Bab 32. Kerinduan
Boleh banget vote dan komen.
Biar authornya semangat nulisnya.
Happy reading! 💕
.
.
.
Cakra mondar mandir gelisah di dalam kamarnya. Mempertimbangkan perkataan Angga semalam. Dia bukannya takut dan pengecut, tetapi dia ingin Tari memiliki waktu sendiri sebentar.
Tapi sekarang ucapan Angga justru membuatnya terganggu.

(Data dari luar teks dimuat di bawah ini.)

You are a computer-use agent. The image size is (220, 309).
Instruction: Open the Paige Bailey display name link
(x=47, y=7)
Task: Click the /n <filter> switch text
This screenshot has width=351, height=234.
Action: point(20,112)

Apa Tari begitu kesulitan karenanya? Apa dia justru melakukan kesalahan dengan berbuat seperti ini?
Disambarnya ponsel yang sejak tadi ia abaikan di atas ranjang. Mencari kontak nomor satu yang miliknya.
"Halo, Mas, gue boleh ke kantor?"
"Mau apa? Kalau untuk keperluan pribadi, nggak boleh. Kantor sibuk. Lagian, Tari nggak ada di kantor."
"Dia nggak masuk?"
"Masuk. Dia tugas full time di trade fair selama seminggu. Jangan diganggu."

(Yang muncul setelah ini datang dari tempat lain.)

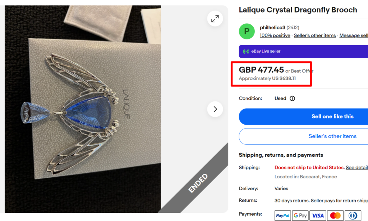Select the Diners Club payment icon
Screen dimensions: 368x221
pos(353,215)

Cakra mendengus. "Lo bilang, gue harus kasih penjelasan biar dia nggak salah paham. Sekarang lo suruh gue gak ganggu dia. Maksud lo gimana?"

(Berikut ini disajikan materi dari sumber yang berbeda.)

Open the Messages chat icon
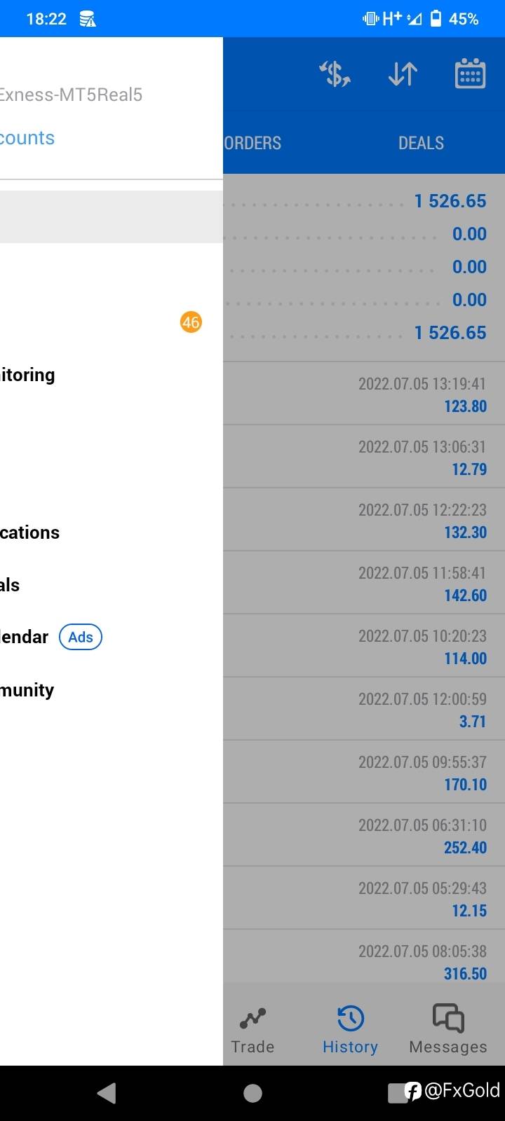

"Mas memang bilang begitu. Tapi nggak sekarang juga dong. Kamu telat, kelamaan mikir. Harusnya dari kemarin-kemarin sebelum Tari sibuk."
"Pulang jam berapa dia?"
"Mas jadwalkan dia full time, jadi ya sampe malam. Sore dia ada jeda istirahat dua jam."
"Lo bilang dia keadaannya nggak bagus, trus kenapa malah lo kasih jadwal begitu? Sengaja lo bikin dia makin capek?"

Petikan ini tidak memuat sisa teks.